• _YOUR GOAL_
The required output is the exact run of lines from the one that contains "The width and height of the screenshot is (504, 432)." to the end of the data, with every picture left out.
DATA TO USE below:
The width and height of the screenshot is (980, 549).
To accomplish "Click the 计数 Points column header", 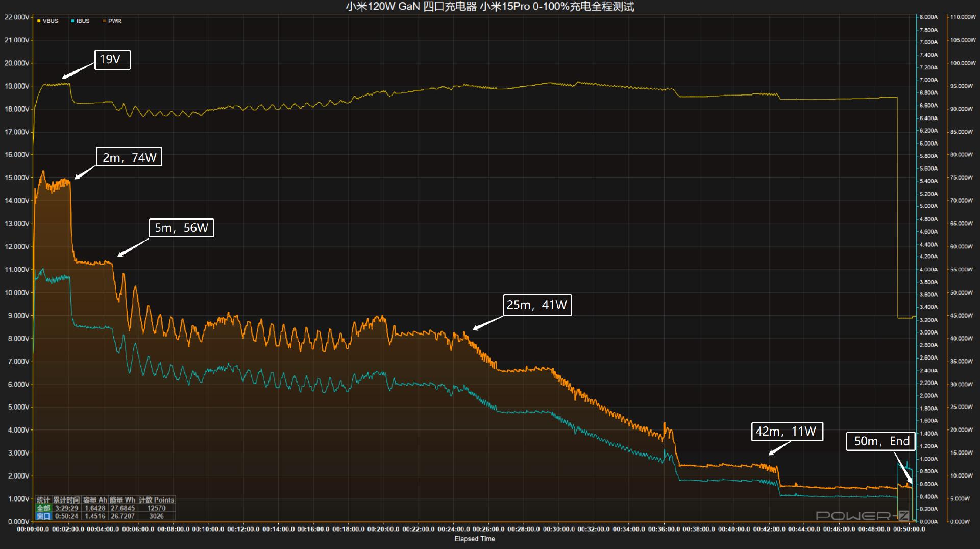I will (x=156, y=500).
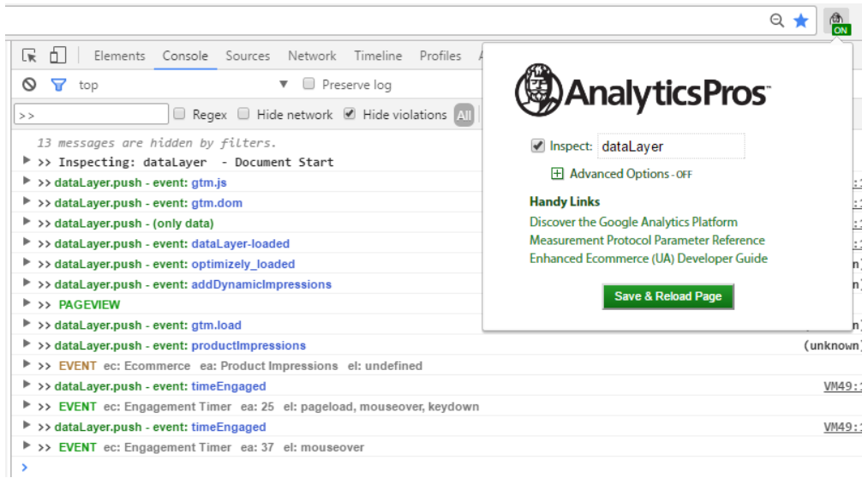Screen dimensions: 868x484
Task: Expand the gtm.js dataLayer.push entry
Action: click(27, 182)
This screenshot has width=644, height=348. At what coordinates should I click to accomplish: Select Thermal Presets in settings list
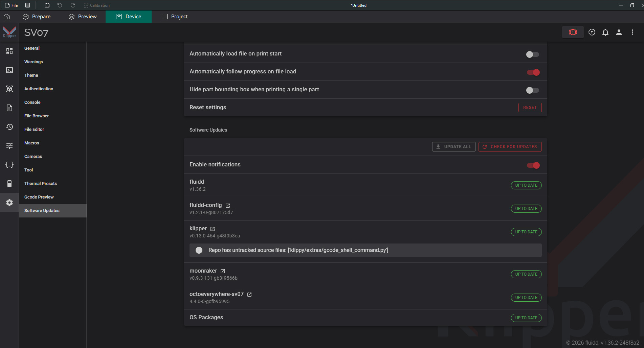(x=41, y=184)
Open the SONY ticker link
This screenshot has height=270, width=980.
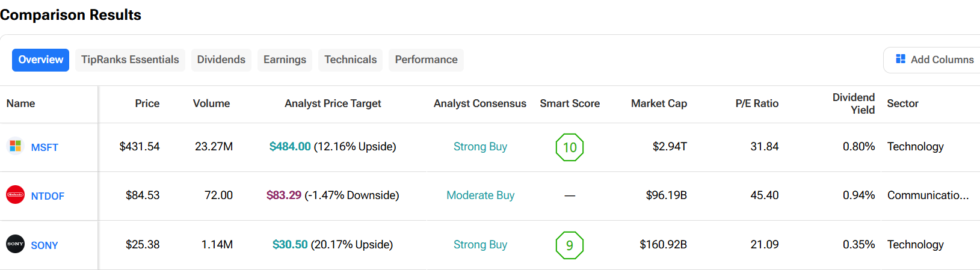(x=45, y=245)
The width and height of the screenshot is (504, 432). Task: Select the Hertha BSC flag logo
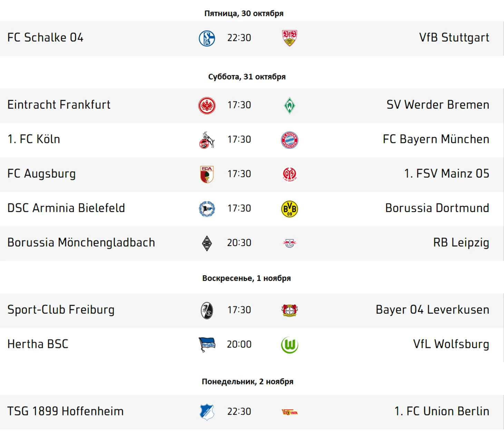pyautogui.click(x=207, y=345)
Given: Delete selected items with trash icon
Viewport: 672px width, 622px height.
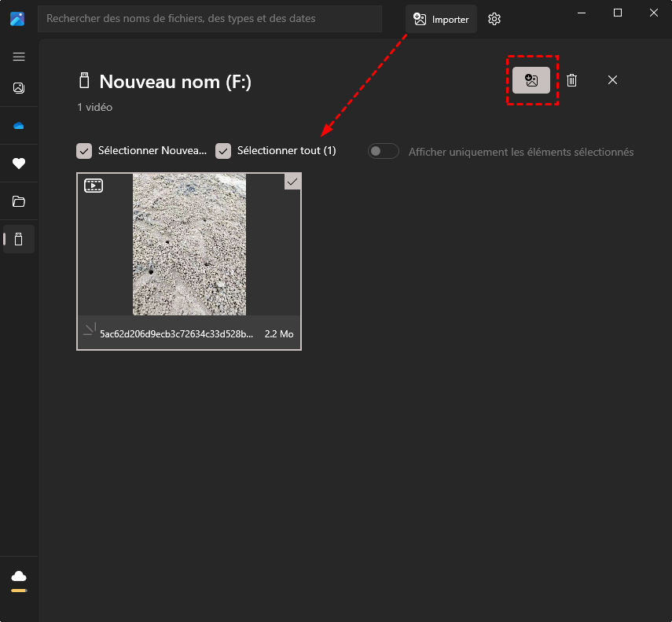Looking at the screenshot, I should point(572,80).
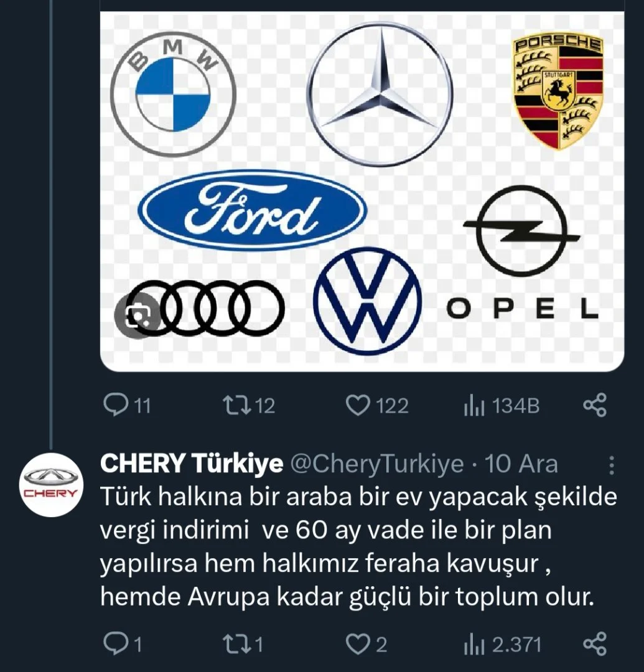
End of DATA TO USE.
• _TASK OUTPUT_
The width and height of the screenshot is (504, 432). Task: Select the Hertha BSC flag logo
pyautogui.click(x=207, y=345)
Given: Delete selected items with trash icon
Viewport: 672px width, 622px height.
Looking at the screenshot, I should point(572,80).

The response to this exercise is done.